2nd of April 2024 — Martin Janousek
The recent rise of AI brought variety of interesting tools. Let's explore one of the techniques we use to enhance CGI people in our renders.
I guess every visualization artist know this hurdle - how to properly place (sometimes lot of) people in your image. The traditional way is putting them into images in postproduction and then retouching levels, drawing shadows, highlights, etc. because you found the person suitable for your angle but with totally different lighting than in your scene.
An alternative way is using 3d people - but be honest: these were often very plastic-looking models lacking details and ugly, especially in the foreground of the image. Also, it requires to have a large library of humans fitting in various scenarios so you don't recycle just five of them. Companies doing scans got better over time but it was still not the best. But new generative AI tools put 3d people back in the game. In this article, I will show you how I do it.
It is an AI-powered tool that takes a text prompt, processes it, and creates an image that best matches the description given in the text prompt (text-to-image generator). There is also an image-to-image generation which works the same but instead of text/prompt it uses an image to generate another image. All these generators are trained on large dataset of images and work using diffusion, basically generation noise.

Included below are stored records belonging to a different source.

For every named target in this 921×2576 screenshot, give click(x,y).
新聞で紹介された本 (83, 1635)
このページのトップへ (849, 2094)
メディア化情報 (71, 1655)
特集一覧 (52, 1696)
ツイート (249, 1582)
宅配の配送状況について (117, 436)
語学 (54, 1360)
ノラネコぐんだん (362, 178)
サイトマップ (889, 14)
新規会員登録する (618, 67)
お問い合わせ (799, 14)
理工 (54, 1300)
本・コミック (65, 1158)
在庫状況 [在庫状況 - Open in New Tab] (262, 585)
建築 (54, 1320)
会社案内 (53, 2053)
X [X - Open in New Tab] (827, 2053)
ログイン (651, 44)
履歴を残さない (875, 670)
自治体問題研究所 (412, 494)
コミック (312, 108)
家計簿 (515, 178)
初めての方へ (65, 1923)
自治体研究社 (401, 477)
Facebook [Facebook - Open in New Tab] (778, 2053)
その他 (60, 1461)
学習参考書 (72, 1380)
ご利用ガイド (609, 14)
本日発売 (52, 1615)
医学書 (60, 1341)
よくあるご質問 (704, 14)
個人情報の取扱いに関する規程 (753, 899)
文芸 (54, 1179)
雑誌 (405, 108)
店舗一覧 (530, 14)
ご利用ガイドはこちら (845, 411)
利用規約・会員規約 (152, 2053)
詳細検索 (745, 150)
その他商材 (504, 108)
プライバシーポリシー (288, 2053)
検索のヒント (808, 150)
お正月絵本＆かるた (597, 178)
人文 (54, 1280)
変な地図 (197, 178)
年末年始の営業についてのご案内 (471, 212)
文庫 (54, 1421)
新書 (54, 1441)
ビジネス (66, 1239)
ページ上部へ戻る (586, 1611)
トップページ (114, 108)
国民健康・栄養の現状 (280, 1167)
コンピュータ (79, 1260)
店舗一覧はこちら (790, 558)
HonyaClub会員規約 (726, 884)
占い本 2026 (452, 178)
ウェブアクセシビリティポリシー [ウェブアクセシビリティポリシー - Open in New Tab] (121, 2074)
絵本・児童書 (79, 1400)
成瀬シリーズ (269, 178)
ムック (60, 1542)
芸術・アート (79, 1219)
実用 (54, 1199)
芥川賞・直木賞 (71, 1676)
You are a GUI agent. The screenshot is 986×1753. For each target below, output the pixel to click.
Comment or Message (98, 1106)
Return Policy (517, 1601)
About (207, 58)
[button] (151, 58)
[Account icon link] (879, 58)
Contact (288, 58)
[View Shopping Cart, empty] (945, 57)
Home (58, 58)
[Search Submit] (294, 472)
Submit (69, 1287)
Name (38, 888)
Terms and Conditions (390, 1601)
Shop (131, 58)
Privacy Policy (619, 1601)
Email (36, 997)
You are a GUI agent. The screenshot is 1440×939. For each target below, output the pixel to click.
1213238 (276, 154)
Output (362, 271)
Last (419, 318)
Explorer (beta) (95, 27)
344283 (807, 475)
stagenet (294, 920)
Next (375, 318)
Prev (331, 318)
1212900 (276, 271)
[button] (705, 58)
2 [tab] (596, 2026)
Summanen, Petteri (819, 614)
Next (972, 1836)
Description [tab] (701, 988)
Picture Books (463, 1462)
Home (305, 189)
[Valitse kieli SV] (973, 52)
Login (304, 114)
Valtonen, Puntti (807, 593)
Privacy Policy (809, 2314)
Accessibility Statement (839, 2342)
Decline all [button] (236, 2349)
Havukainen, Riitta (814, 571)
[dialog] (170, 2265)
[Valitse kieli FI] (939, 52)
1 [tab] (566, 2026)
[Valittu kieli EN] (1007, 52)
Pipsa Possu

There are closed source (Midjourney, DALL·E, integrated Photoshop AI fill etc.) and open source tools (Stable Diffusion). I will be talking about Stable Diffusion.
I don't want to get into much details as there is plenty of information how to install these tools. You need these:
- Stable Diffusion (with web interface)
- Auto-Photoshop-StableDiffusion-Plugin
- SD models - I personally use this in this example
- LORAs - in this example I use this and this
If you've successfully installed all requirements, open your rendered file in Photoshop. Then open Auto-Photoshop-SD extension (you can do it also in webui interface but I prefer to work directly in my image editor).
Make rectangular selection of your CGI person.
Choose model (i use Cyberrealistic 3.3).
Switch to Img2img tab.
In the prompt field describe object you want to generate, including LORAs.
So in this case the prompt is:
woman <lora:add_detail:1> <lora:more_details:1>
From Samplers below, choose one you prefer (I use DPM++ 2S a, sometimes Euler a).
Adjust Denoising strength accordingly.
Denoising strength 0 won't change anything, strength 1 will change it totally. You want to keep your base person more or less the same, just add details. My values are typically somewhere between 0.2-0.35 to get the result I'm satisfied with. Other settings can stay the same.
Click Generate Img2img.
During my experimenting I've found some things that worked for me:
When you have large portion of image or bigger group of people it's better to generate them in smaller parts and then mask them together.
People that are too far away in the image (and thus too far) usually don't have good results which is caused by the datasets of images that these AI models are trained. So I usually keep these the way they are.
When you generate older people it tends to make them much older than you want them to be. Also kids/teenagers are much younger. In such cases I use prompts like "50 year old man" etc.